::: DATA EXCERPTS :::
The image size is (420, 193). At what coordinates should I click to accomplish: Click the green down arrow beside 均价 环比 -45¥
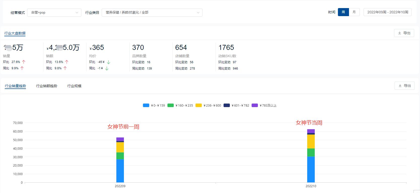tap(109, 62)
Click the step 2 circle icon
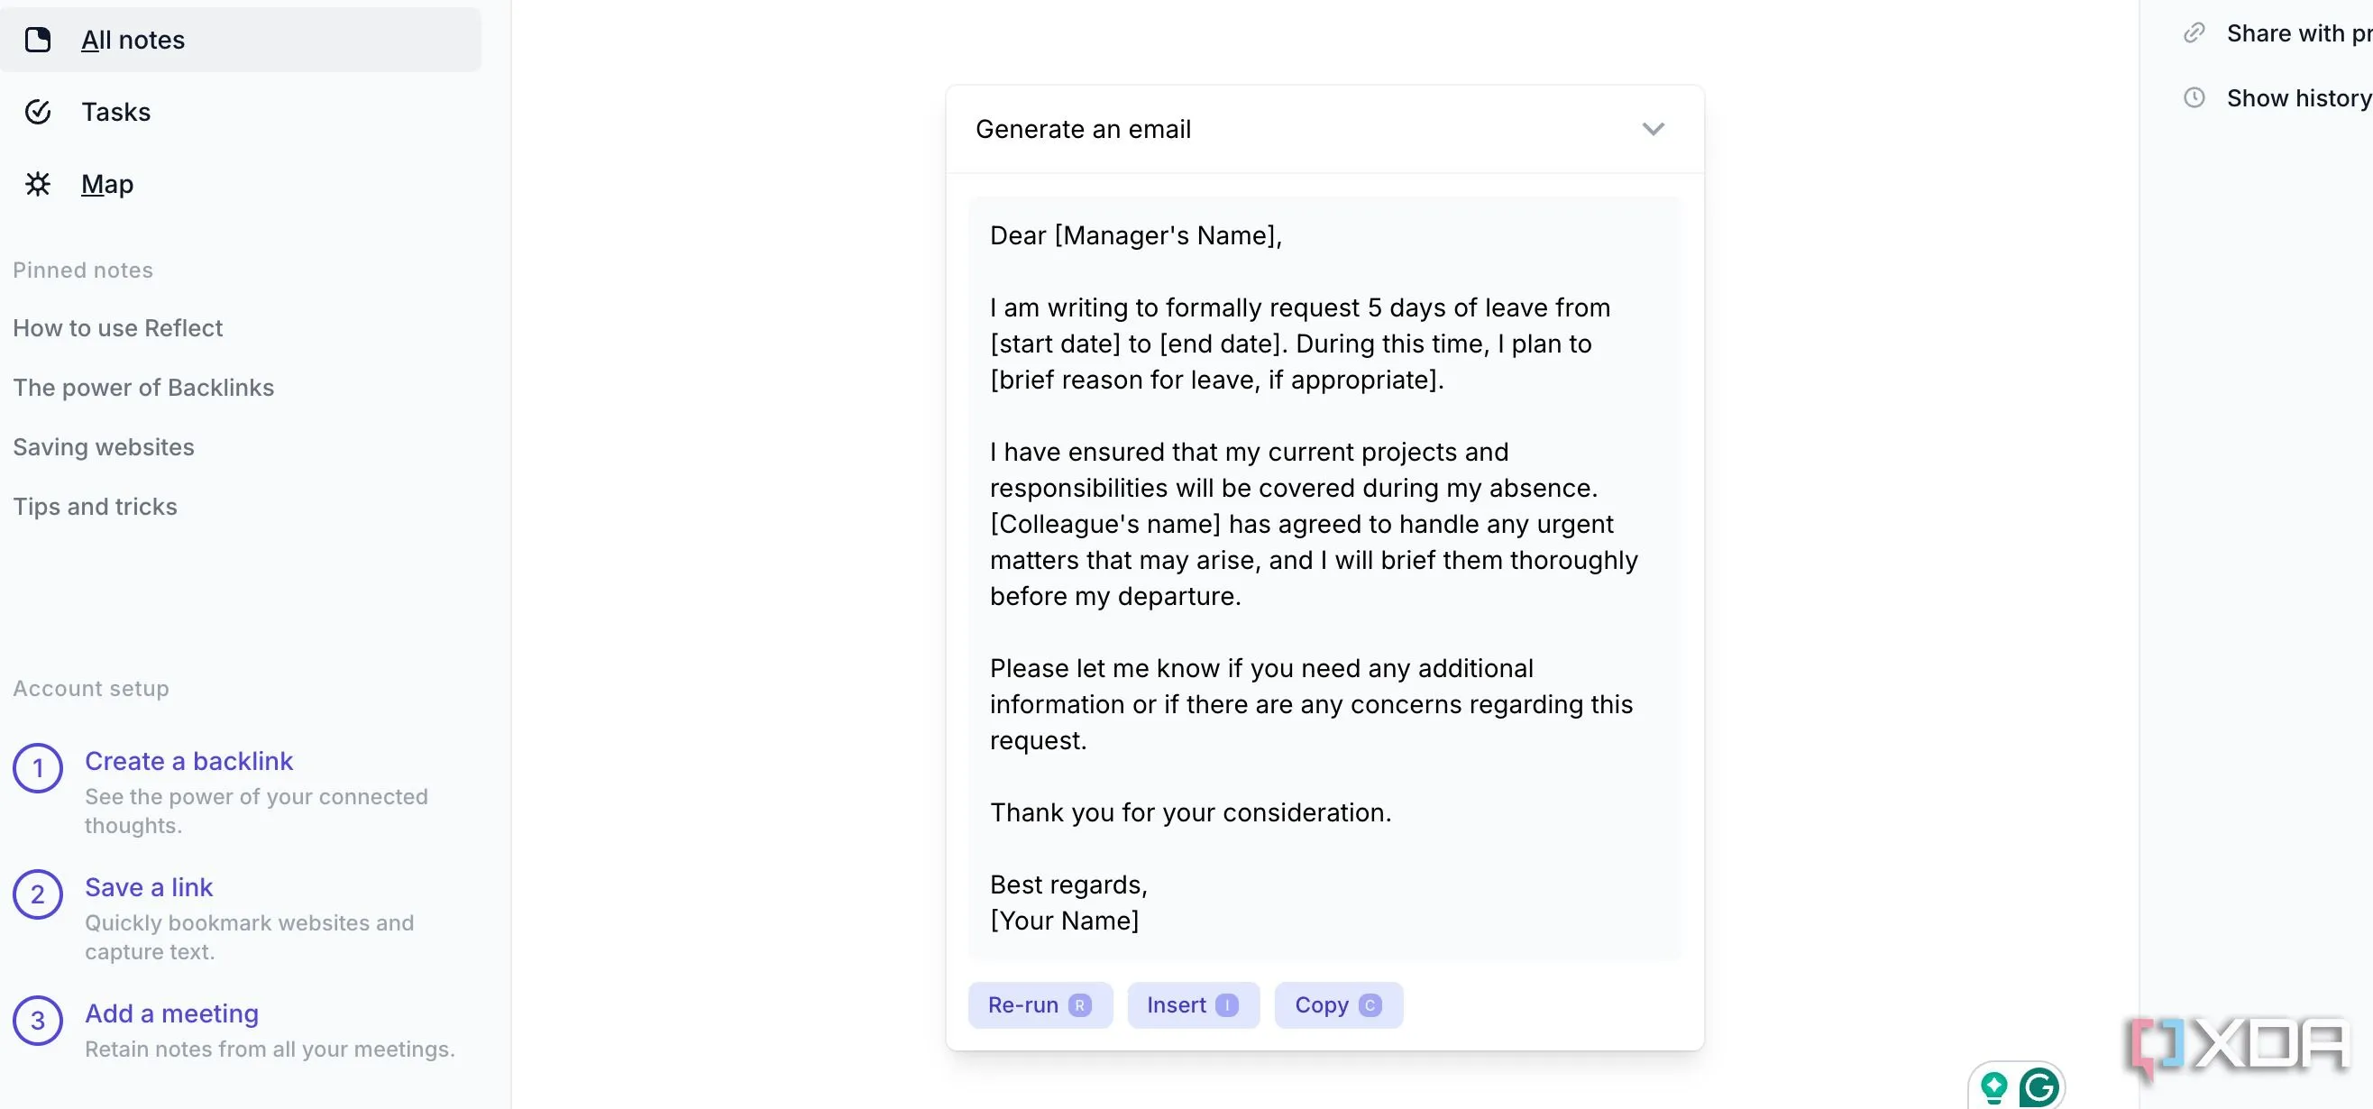The width and height of the screenshot is (2373, 1109). 38,894
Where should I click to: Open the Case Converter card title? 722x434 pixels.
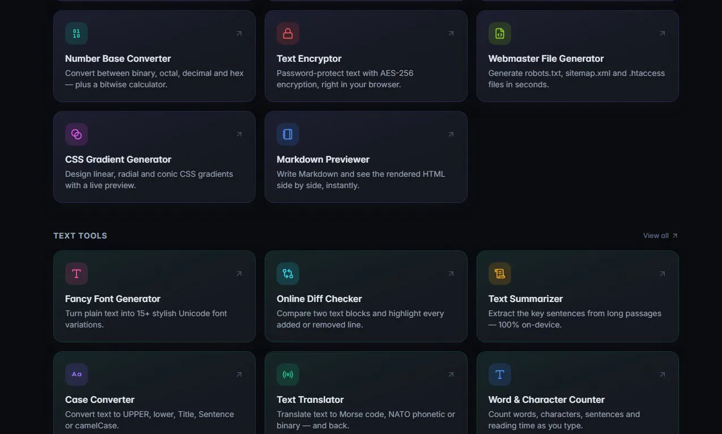[x=100, y=399]
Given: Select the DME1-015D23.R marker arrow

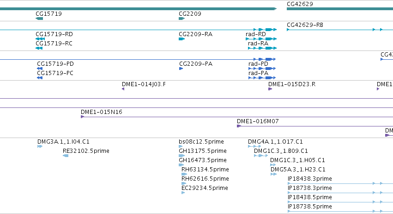Looking at the screenshot, I should pos(270,89).
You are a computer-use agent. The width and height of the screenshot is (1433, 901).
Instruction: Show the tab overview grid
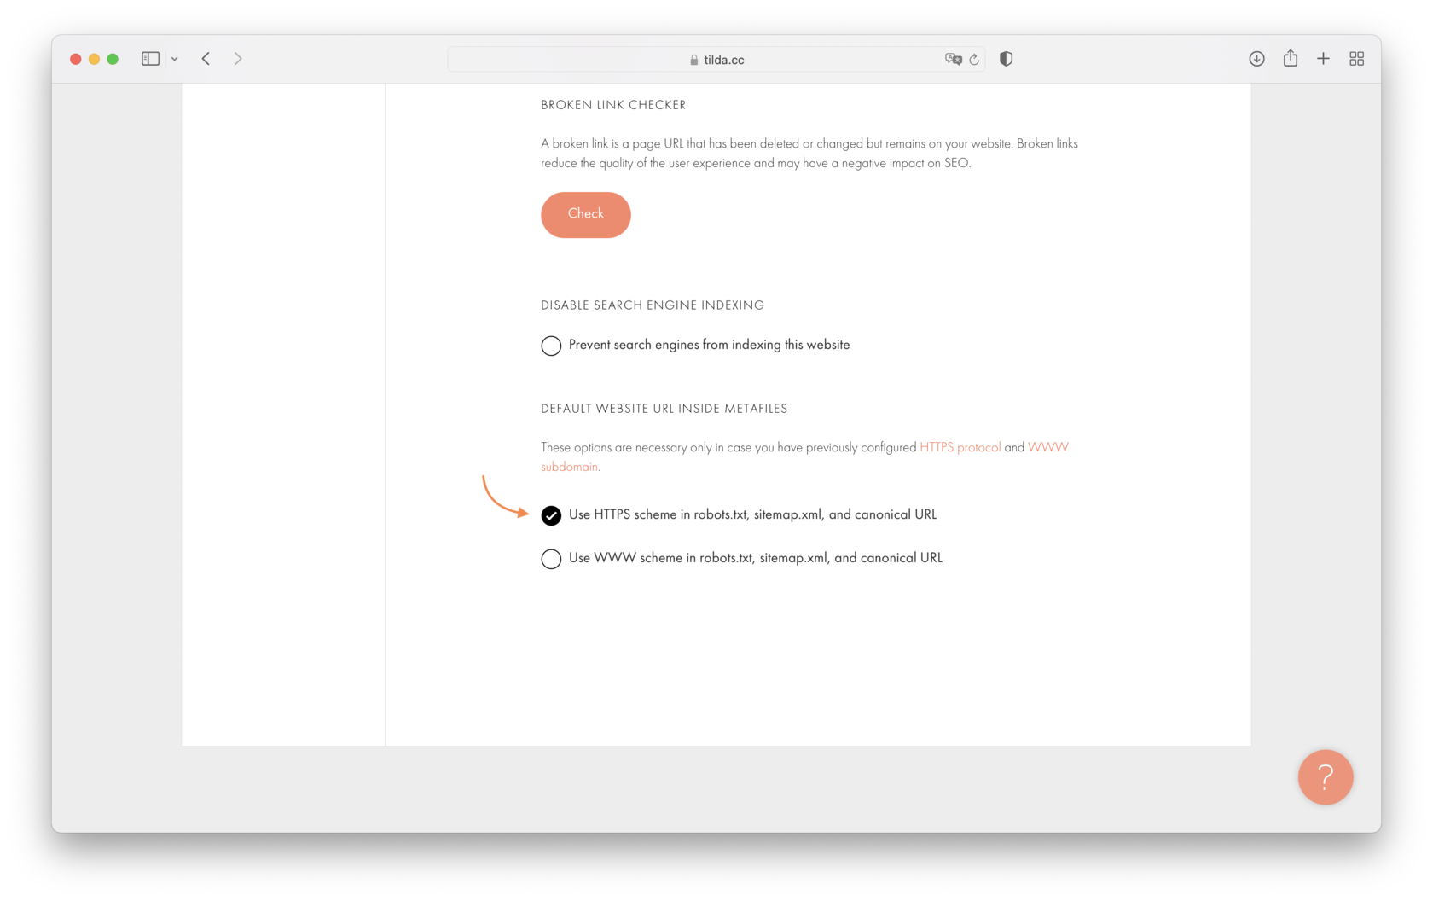tap(1356, 59)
:::
### TASK OBJECTIVE:
Set down all the entries exactly as they appear, but skip any pictures.

### RESPONSE BELOW:
The image size is (420, 193). At what coordinates should I click to accomplish: Click the green down arrow beside 均价 环比 -45¥
tap(109, 62)
Click the step 2 circle icon
The width and height of the screenshot is (2373, 1109). 38,894
Where should I click to: Open the Case Converter card title? 722x434 pixels.
[x=100, y=399]
Given: Select the DME1-015D23.R marker arrow

Looking at the screenshot, I should pos(270,89).
You are a computer-use agent. The width and height of the screenshot is (1433, 901).
Instruction: Show the tab overview grid
tap(1356, 59)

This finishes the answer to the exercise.